If you want a bit more challenging project or are interested in my robot specifically, keep an eye on my channel as I’m planning on releasing all the files for this project soon.
It would be interesting to see if replacing the basic sine wave with a Fourier series of maybe 5 terms would yield better results. This emulates the nature of real-world gaits well, which are usually periodic and smooth, but not quite sinusoidal.
Great idea!
We did Q Learning
Rather than do a simple sine wave, have you considered using a random noise pattern and then doing an inverse FFT to drive the servos?
I haven’t. That sounds interesting though I’ll have to look into it more
JD Robotics,
Such a cool project! I am a fan of genetic algorithms myself, have you taken a look at Real-Coded Genetic Algorithms (RCGAs)? They are similar to Binary-Coded Genetic Algorithms (BCGAs) but use real values in their genes instead of binary. There are a handful of cool crossover events as well that you can do with real values. I don't know if it would have changed the results of your simulations but if you are ever interested it could be fun to see the difference in effectiveness between the two types of genetic algorithms.
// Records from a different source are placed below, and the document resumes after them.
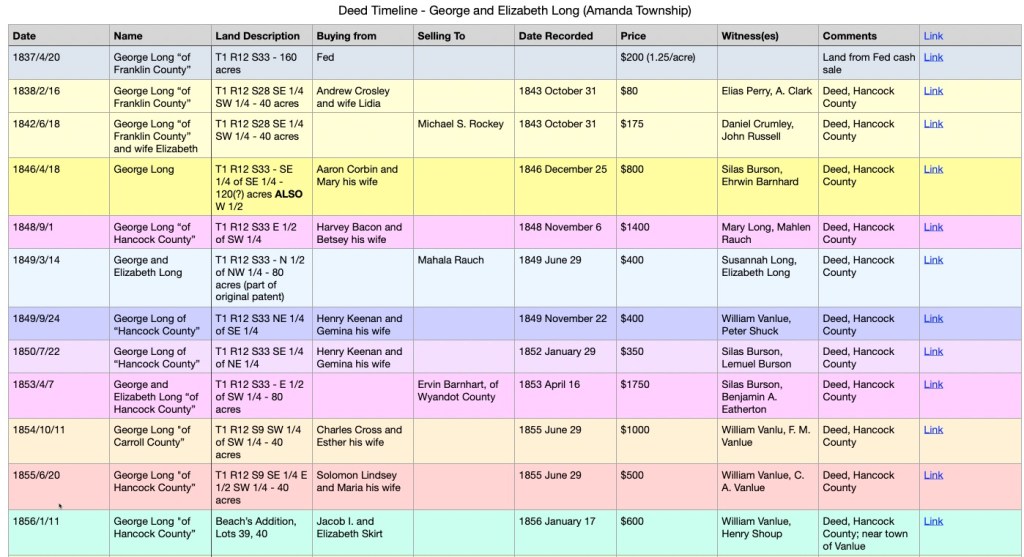Open the Link for the 1838/2/16 deed
The image size is (1024, 557).
[x=932, y=91]
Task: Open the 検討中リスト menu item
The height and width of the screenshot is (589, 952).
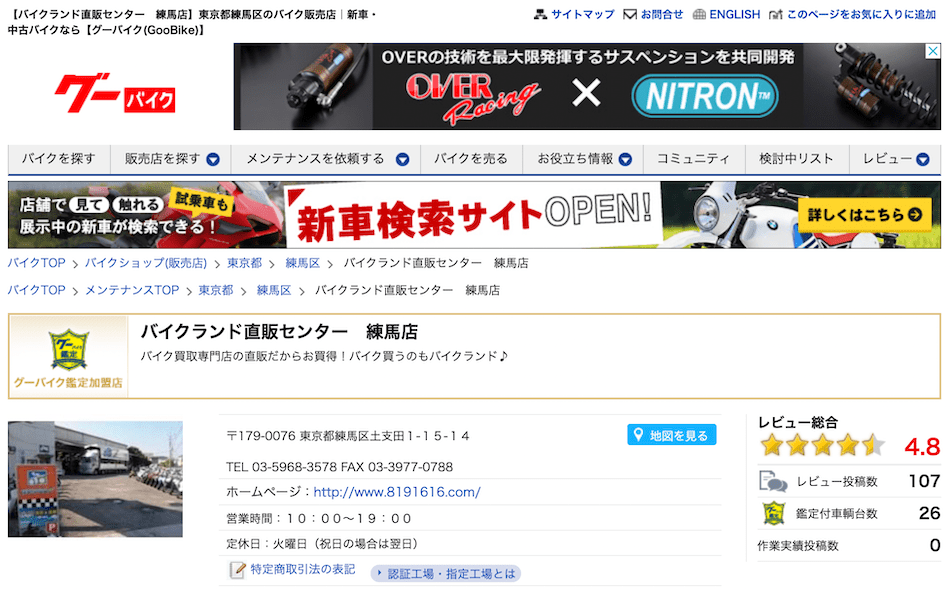Action: pyautogui.click(x=796, y=159)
I had initially brought this up to argue your crossover event. My thought was that representing floating point values with binary could cause crazy values to result when your crossover splits up a mantissa. This is not the case! I worked an example out to myself and it actually results in very reasonable values! I'll keep my comment here though just in case you have not seen RCGAs before! (And it would still be cool to see a comparison between RCGAs and BCGAs on a real bot), I have not done extensive work with comparing BCGAs and RCGAs so I do not know if there will be a difference if applied to the same problem.
best,
random internet commenter and new subscriber
Thanks! I actually started off with some sort of real-coded algorithm, I wasn't using any special types of crossover though, and my mutation would just randomize an entire parameter. Switching over to the binary-coded helped, but I also improved other things at the time, so it's hard to say how much. I'll have to look into how RCGAs handle crossover and mutation. I hadn't heard of them before, thanks for letting me know!
I think if you increase the number of generations, you will get better results. GA is very sensitive to local minimum and more generations give it the chance to escape from this through mutation.
Hey can you share a link to your code, this is perfect for me, i have built a worm/snake like robot that uses only 2 motors for x and y directions i'd like to see some optimum solution to it's motion
Everything is on github now!
take the sticks and table off.
or design a robot thats made for walking instead of uselessly tilting a plate.